Situation humanitaire à l’Est du Tchad
Depuis le début de la « guerre des généraux », plus de 620 000 soudanais se sont réfugiés dans l’Est du Tchad, essentiellement dans les régions Ouaddaï, Sila, et Tibesti. Ces réfugiés sont répartis sur une quinzaine de camps situés tout au long de la frontière tchadienne.
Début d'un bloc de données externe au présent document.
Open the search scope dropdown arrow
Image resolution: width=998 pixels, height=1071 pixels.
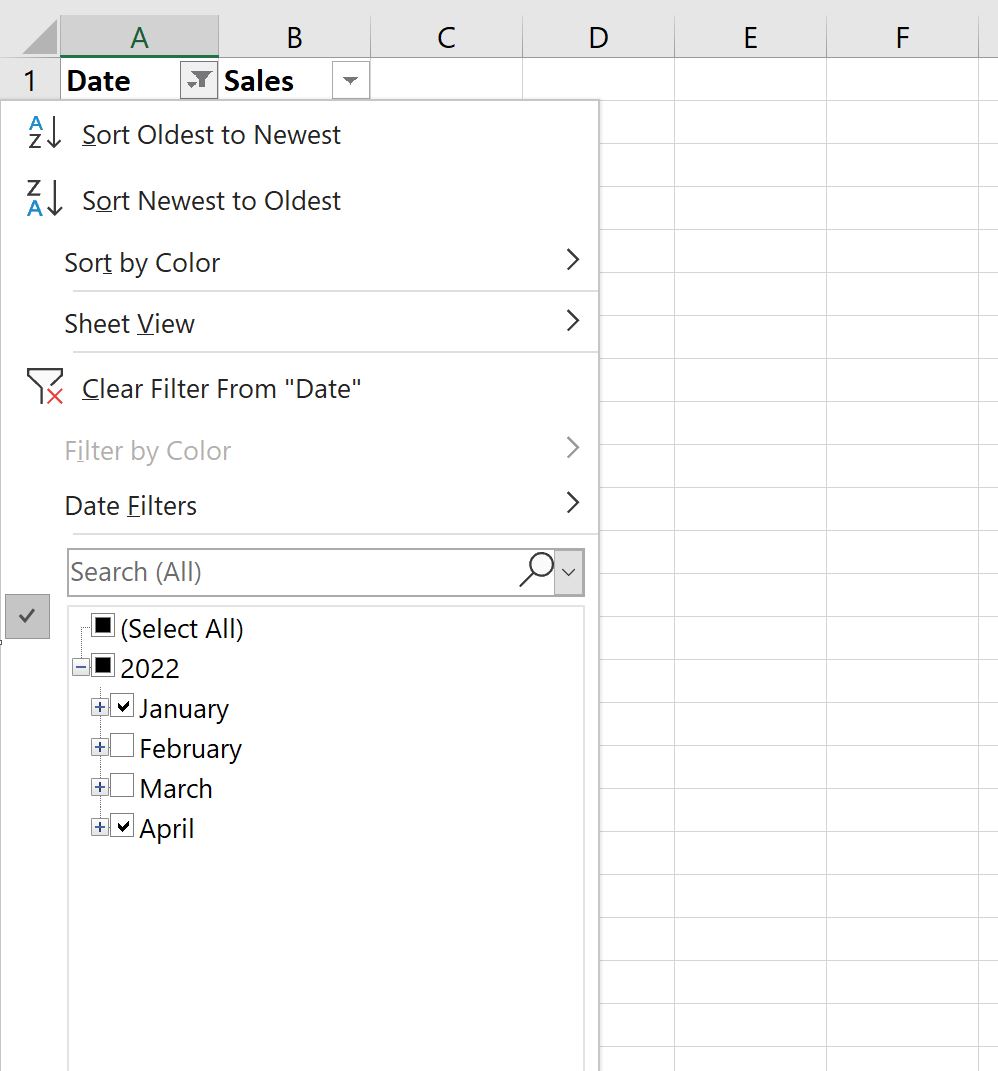pyautogui.click(x=569, y=572)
Le camp d’Adré, dans la région du Ouaddaï, est l’un des principaux points d’entrée au Tchad. Surpeuplé, il abrite aujourd’hui environ 240 000 réfugiés dans des conditions de vie difficiles. La région du Ouaddaï est l’une des plus vulnérables du pays. Elle dispose d’un faible accès aux services de base comme l’eau potable, l’hygiène et l’assainissement. Les réfugiés dépendent presque entièrement de l’aide humanitaire internationale fournie par le Haut-Commissariat des Nations unies pour les réfugiés (HCR), Médecins sans frontières (MSF), le Programme alimentaire Mondial (PAM), le Fonds des Nations unies pour l'enfance (UNISEF), la Croix-Rouge, etc. Cependant, la réponse humanitaire manque de financement. En 2024, le HCR n'a reçu que 10 % des 215 millions de dollars dont il a besoin pour répondre à la situation dans l'est du Tchad. Selon le PAM, beaucoup des membres des communautés locales et des réfugiés affichent des niveaux de consommation alimentaire faibles ou limites. Près de la moitié des enfants souffrent d'anémie. Dans ces camps, le risque d’épidémie et de famine s’accentue de jour en jour.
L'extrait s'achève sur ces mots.